■ Passage given

----

“In each of the next four years there is over $300 billion of real estate debt that’s going to come due,” said Steven Herman, partner at law firm Cadwalader, Wickersham & Taft LLP.
Herman gleaned his statistics from talks he had with experts at Harvard University last month. “By 2013 they were talking about $1.4 trillion of real estate debt that’s going to mature.”
Snapshot of New Reality
“People are not willing to accept what is going on with the lack of demand,” Trop said of today’s market. “I do think there is a resistance to accept the new reality—the lack of liquidity and the new valuations.”
Steven Herman, partner at Cadwalader, said one of the differences between the 1990s and now is the severity of the downturn. “And you had also the advent of the CMBS market,” he said.
Many loans are going to default before they get to maturity, said Matthew Baron, Principal of Simon Development Group.

----

■ Dataset
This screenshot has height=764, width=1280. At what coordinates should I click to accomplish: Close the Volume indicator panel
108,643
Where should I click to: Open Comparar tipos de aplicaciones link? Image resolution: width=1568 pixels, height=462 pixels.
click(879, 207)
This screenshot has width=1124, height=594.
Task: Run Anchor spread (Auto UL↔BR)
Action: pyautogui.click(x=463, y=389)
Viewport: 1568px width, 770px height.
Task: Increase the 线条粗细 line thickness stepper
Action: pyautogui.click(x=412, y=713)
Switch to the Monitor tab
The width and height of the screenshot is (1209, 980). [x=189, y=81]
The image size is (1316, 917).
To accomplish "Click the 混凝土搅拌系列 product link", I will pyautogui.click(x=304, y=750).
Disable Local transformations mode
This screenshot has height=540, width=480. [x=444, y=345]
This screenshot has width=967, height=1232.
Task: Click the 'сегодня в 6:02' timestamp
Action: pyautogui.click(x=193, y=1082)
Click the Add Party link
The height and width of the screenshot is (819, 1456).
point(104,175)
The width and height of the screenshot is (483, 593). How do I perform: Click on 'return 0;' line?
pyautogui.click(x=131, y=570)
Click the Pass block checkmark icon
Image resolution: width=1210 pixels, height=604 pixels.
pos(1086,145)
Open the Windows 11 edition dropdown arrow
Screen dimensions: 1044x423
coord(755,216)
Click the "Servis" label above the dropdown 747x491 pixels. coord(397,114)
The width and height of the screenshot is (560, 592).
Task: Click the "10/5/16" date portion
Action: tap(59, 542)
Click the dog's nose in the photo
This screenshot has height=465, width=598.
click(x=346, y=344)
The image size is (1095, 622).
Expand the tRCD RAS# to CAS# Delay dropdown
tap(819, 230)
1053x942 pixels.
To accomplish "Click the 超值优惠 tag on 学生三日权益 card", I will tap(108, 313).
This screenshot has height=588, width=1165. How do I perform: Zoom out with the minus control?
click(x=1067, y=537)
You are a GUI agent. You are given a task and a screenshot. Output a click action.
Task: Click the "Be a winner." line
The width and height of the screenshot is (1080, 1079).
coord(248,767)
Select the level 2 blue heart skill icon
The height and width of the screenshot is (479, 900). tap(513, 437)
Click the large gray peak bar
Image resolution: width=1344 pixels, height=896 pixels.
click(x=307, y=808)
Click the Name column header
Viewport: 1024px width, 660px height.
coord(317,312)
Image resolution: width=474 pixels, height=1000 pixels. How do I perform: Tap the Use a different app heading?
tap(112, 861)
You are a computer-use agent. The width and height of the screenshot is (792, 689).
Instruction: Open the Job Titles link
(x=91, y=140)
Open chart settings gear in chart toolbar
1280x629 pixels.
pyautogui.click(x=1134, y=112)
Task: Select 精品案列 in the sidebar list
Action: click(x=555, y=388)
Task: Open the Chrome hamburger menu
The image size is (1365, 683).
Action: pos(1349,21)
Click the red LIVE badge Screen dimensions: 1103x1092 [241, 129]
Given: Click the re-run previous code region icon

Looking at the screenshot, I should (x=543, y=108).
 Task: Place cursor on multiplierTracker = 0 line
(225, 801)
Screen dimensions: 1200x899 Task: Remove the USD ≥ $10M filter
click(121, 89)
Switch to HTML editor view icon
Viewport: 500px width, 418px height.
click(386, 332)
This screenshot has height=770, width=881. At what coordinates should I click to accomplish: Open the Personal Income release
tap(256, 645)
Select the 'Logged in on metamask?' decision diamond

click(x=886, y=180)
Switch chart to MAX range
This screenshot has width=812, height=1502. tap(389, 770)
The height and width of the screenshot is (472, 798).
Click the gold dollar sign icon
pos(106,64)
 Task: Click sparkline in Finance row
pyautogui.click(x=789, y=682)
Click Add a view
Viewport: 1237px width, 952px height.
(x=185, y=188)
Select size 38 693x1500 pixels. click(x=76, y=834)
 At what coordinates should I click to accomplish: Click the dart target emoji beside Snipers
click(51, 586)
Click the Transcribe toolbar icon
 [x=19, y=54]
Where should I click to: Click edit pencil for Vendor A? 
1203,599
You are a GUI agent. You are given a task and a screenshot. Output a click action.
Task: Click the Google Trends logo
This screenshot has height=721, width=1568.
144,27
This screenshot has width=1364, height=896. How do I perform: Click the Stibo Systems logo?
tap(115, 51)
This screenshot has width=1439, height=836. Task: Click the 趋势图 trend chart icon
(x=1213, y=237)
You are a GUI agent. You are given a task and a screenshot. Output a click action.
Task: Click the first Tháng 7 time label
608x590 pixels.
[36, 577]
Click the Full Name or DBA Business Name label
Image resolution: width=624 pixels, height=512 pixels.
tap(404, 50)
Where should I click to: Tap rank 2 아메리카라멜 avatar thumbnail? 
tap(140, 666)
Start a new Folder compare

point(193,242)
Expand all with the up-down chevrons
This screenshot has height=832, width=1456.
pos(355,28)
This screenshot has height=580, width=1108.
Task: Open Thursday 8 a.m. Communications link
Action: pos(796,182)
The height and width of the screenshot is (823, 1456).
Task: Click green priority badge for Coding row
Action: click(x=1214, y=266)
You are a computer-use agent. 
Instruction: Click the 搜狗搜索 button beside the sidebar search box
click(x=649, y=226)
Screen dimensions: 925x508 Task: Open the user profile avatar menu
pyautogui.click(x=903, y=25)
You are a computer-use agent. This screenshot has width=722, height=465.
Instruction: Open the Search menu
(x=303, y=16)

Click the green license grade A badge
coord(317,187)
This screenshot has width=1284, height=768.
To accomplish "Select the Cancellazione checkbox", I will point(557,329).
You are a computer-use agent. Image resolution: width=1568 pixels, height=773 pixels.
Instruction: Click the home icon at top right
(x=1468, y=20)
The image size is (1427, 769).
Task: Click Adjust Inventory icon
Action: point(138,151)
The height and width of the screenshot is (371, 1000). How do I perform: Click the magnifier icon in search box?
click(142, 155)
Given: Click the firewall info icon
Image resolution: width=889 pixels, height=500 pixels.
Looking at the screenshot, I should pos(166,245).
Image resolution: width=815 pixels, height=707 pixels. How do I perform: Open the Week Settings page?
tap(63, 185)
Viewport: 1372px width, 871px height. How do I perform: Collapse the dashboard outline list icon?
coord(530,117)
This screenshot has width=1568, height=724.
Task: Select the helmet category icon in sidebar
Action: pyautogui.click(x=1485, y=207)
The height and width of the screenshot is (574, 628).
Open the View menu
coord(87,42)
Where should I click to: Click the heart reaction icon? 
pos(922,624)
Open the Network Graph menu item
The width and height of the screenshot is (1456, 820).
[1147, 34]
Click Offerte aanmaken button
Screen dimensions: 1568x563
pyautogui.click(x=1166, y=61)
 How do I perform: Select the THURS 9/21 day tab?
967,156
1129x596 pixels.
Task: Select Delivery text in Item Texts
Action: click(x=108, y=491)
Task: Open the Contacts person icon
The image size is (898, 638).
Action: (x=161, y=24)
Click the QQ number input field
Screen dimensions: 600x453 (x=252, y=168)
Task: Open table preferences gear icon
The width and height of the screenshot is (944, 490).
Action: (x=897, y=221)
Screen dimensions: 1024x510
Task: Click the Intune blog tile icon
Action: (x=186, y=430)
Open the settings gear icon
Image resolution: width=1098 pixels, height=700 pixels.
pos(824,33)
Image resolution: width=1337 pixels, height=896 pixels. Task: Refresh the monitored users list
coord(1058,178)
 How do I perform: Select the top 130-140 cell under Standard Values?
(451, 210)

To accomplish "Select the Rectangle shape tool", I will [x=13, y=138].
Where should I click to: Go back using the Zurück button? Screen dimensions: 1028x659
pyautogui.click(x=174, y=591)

----

■ Instruction
Name every person who is quoted or cited in the passage on real estate debt.

■ Response to this task
Steven Herman
Trop
Matthew Baron